2. BUYER'S REPRESENTATIONS AND WARRANTIES. Buyer represents and warrants to the Seller as follows:
(a) Buyer is purchasing the Purchased Shares for its own account, for investment purposes only and not with a view towards, or in connection with, the public sale or distribution thereof in violation of the Securities Act of 1933, as amended (the "Securities Act").
(b) Buyer is (i) an "accredited investor" within the meaning of Rule 501 of Regulation D under the Securities Act; (ii) experienced in making investments of the kind contemplated by this Agreement; (iii) capable, by reason of its business and financial experience, of evaluating the relative merits and risks of an investment in the Purchased Shares; and (iv) able to afford the loss of its investment in the Purchased Shares.
(c) Buyer understands that the Purchased Shares have not been approved or disapproved by the Securities and Exchange Commission or any state securities commission.
(d) This Agreement has been duly and validly authorized, executed and delivered by Buyer and is a valid and binding agreement of Buyer enforceable against it in accordance with its terms, subject to applicable bankruptcy, insolvency, fraudulent conveyance, reorganization, moratorium and similar laws affecting creditors' rights and remedies generally.
3. SELLER'S REPRESENTATIONS AND WARRANTIES
Seller represents and warrants to Buyer as follows:
(a) Seller has good, valid and marketable title to the Purchased Shares free of all liens, claims and encumbrances.
(b) This Agreement has been duly and validly authorized, executed and delivered by Seller and is a valid and binding agreement of Seller enforceable against it in accordance with its terms, subject to applicable bankruptcy, insolvency, fraudulent conveyance, reorganization, moratorium and similar laws affecting creditors' rights and remedies generally.
4. MREIC'S REPRESENTATIONS AND WARRANTIES
MREIC represents and warrants to Seller that as of the date of this Agreement it is not in discussions or negotiations with any party to enter into any type of corporate transaction including without limitation, any purchase of securities of MREIC, sale of securities by MREIC, sale of assets, merger, liquidation, dissolution or other transaction which would value MREIC or entitle it or its shareholders to receive the equivalent of more than $8.50 per share.
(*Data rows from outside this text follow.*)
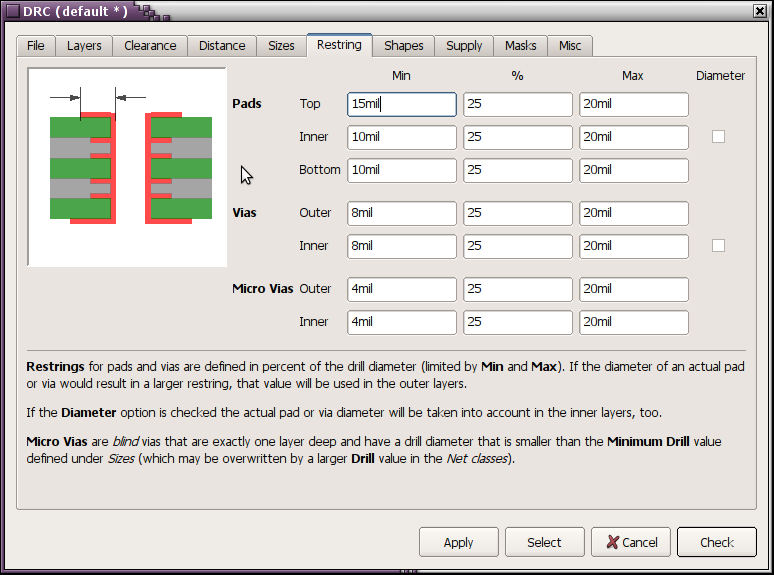Run the design rule Check
This screenshot has width=774, height=575.
(716, 542)
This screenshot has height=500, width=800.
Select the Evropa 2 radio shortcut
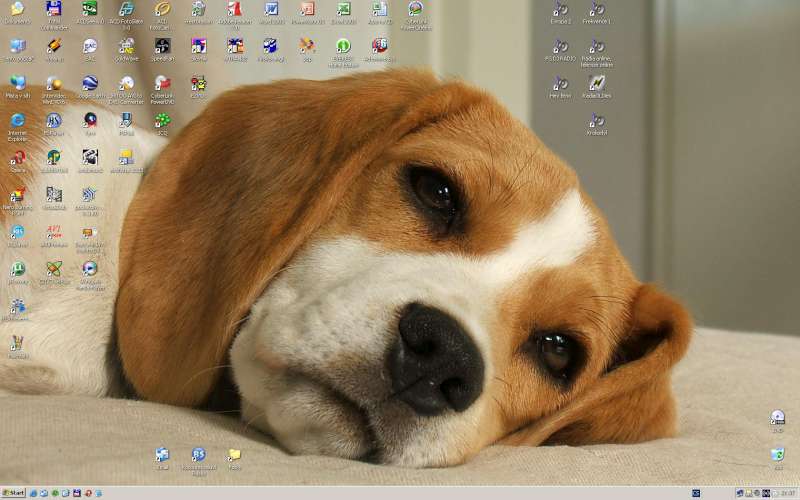pyautogui.click(x=560, y=9)
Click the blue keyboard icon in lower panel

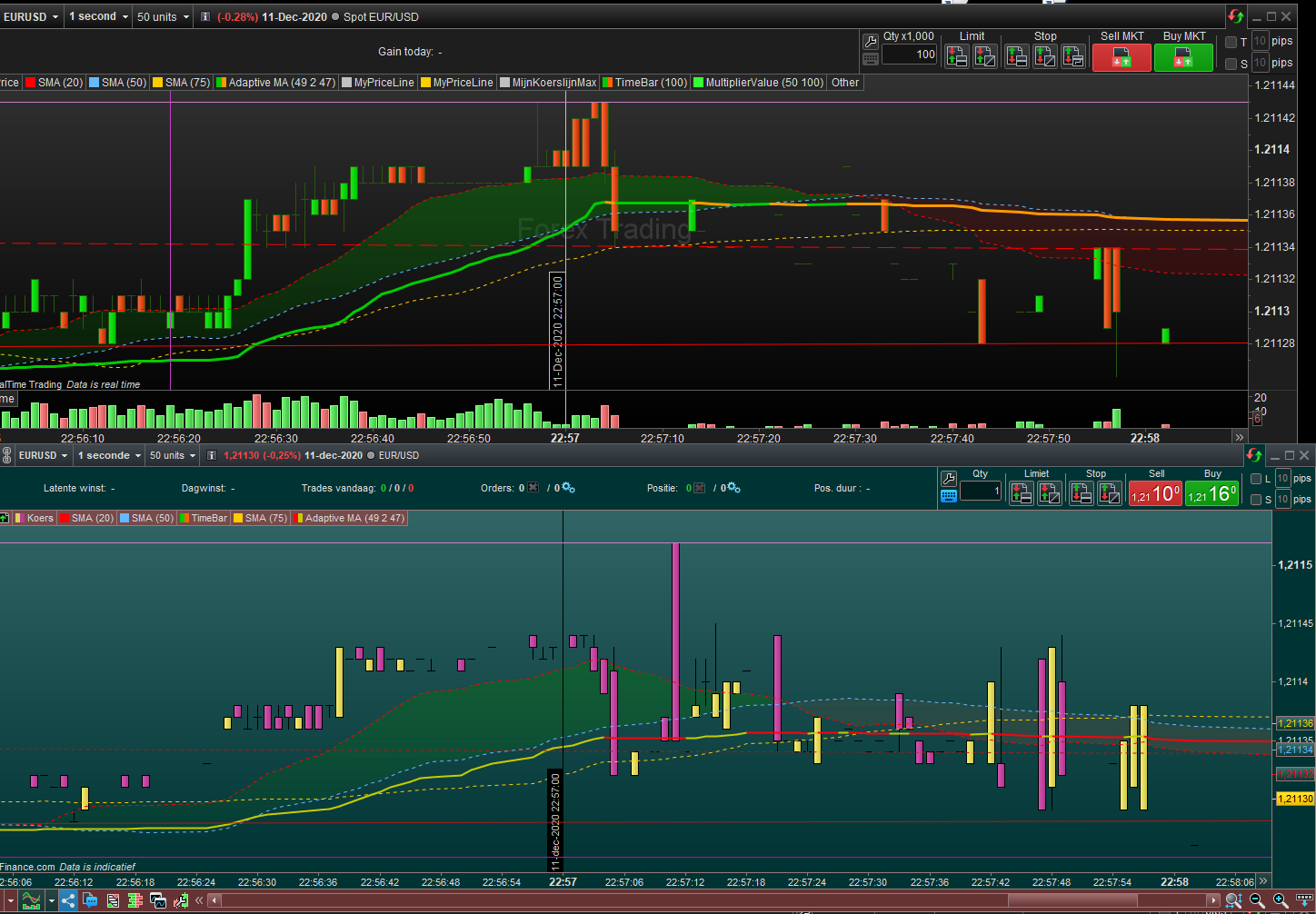[949, 496]
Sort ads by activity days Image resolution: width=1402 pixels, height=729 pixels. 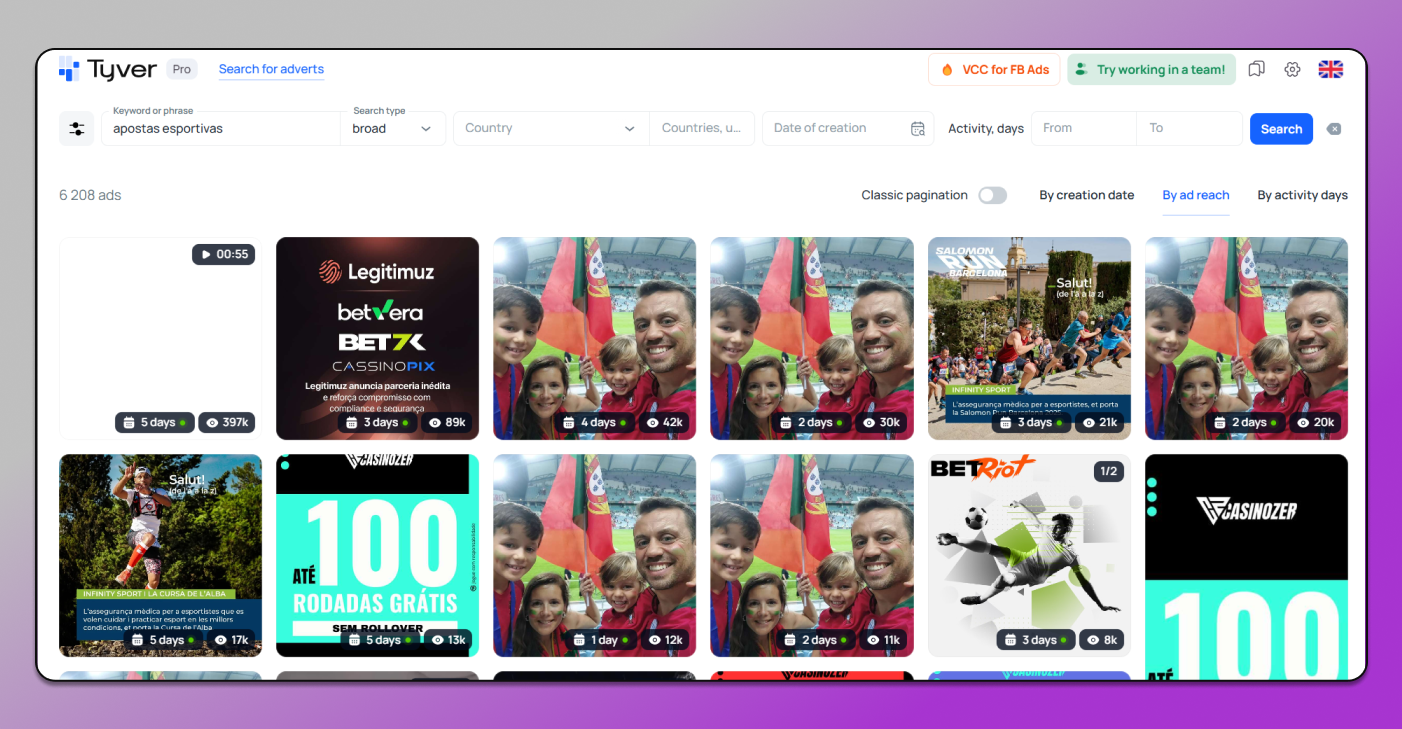tap(1302, 195)
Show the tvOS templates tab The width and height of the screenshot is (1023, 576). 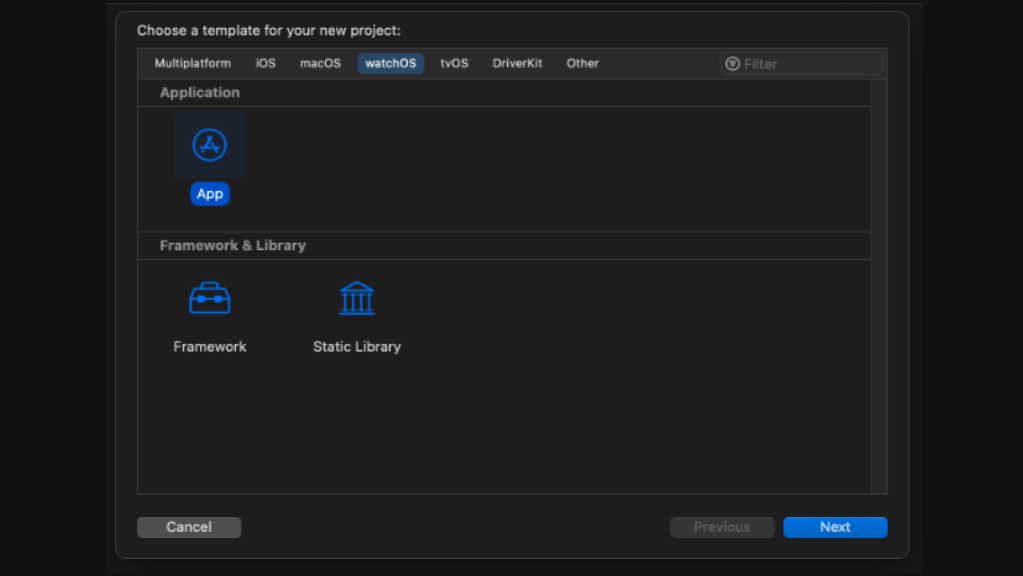(454, 63)
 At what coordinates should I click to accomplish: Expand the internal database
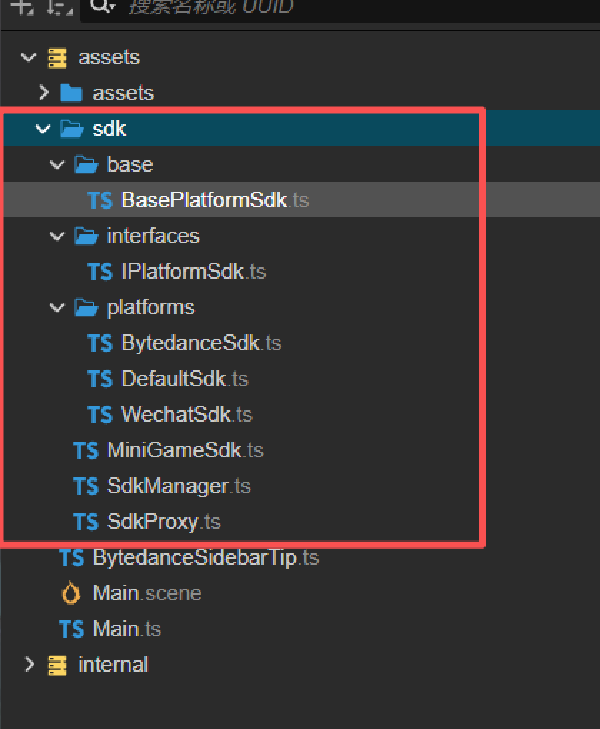point(28,664)
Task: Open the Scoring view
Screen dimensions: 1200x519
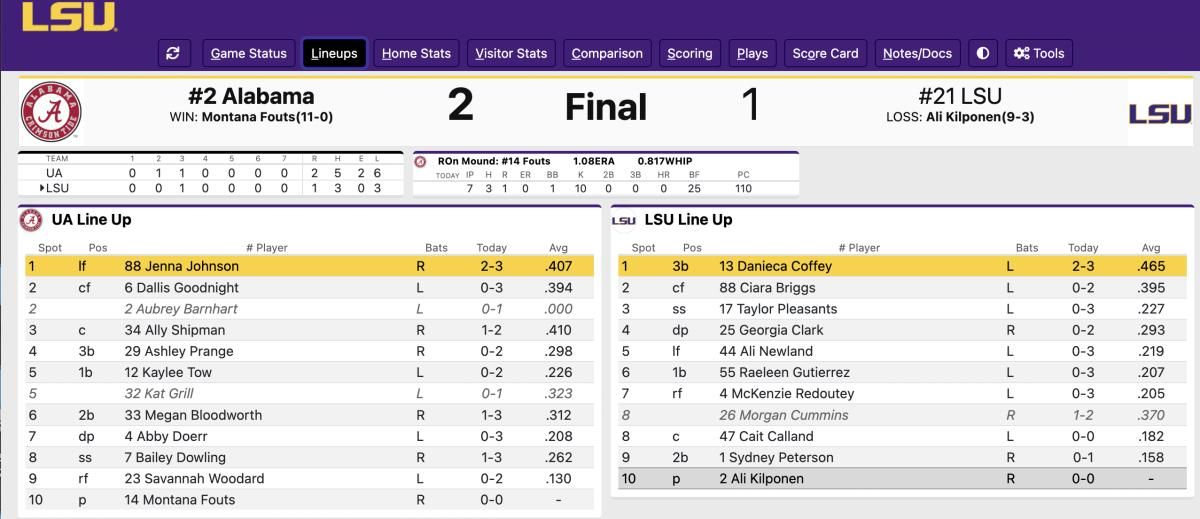Action: coord(690,53)
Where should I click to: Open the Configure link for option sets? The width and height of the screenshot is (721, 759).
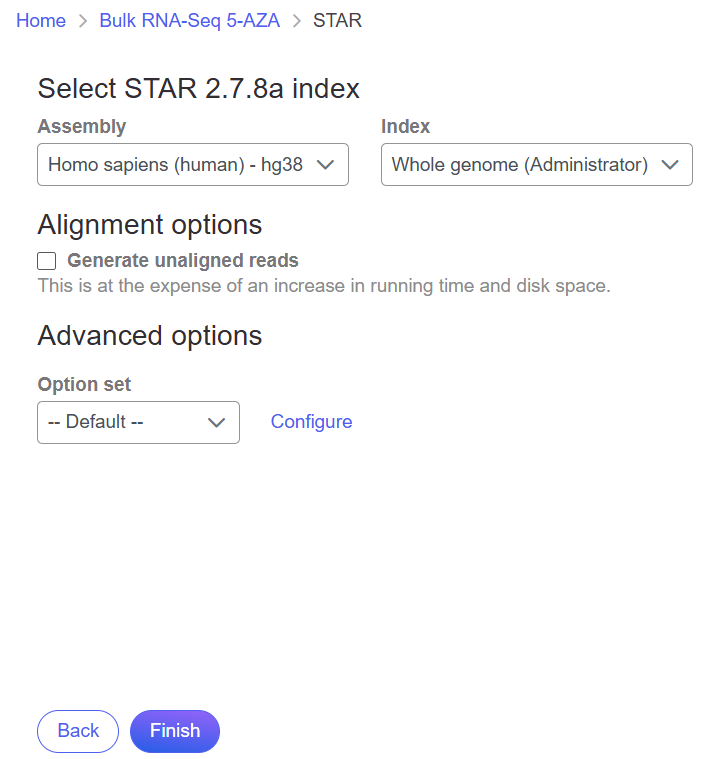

MREIC also represents and warrants that it knows of no shareholder who is selling its shares for more than $8.50 per share.
5. CERTAIN COVENANTS AND ACKNOWLEDGMENTS
(a) Other Documents. Simultaneously with the execution and delivery of this Agreement, Buyer and Seller each shall have received such additional documents, certificates and other deliveries, as it or its legal counsel may reasonably request and as are customary to effect a closing of the matters herein contemplated.
(b) Further Action. Each of the parties hereto shall execute and deliver such documents and other papers and take such further actions as may be reasonably required to carry out the provisions of this Agreement and give effect to the transactions contemplated hereby.
6. SURVIVAL
The representations, warranties and covenants made by each of the Seller, Buyer and MREIC in this Agreement and in each instrument, agreement and certificate entered into and delivered by them pursuant to this Agreement shall survive the execution and delivery of this Agreement and the consummation of the transactions contemplated hereby for a period of two (2) years from the date of this Agreement.
7. GOVERNING LAW
This Agreement shall be governed by and interpreted in accordance with the laws of the State of New Jersey, without regard to the conflict of law principles of such state.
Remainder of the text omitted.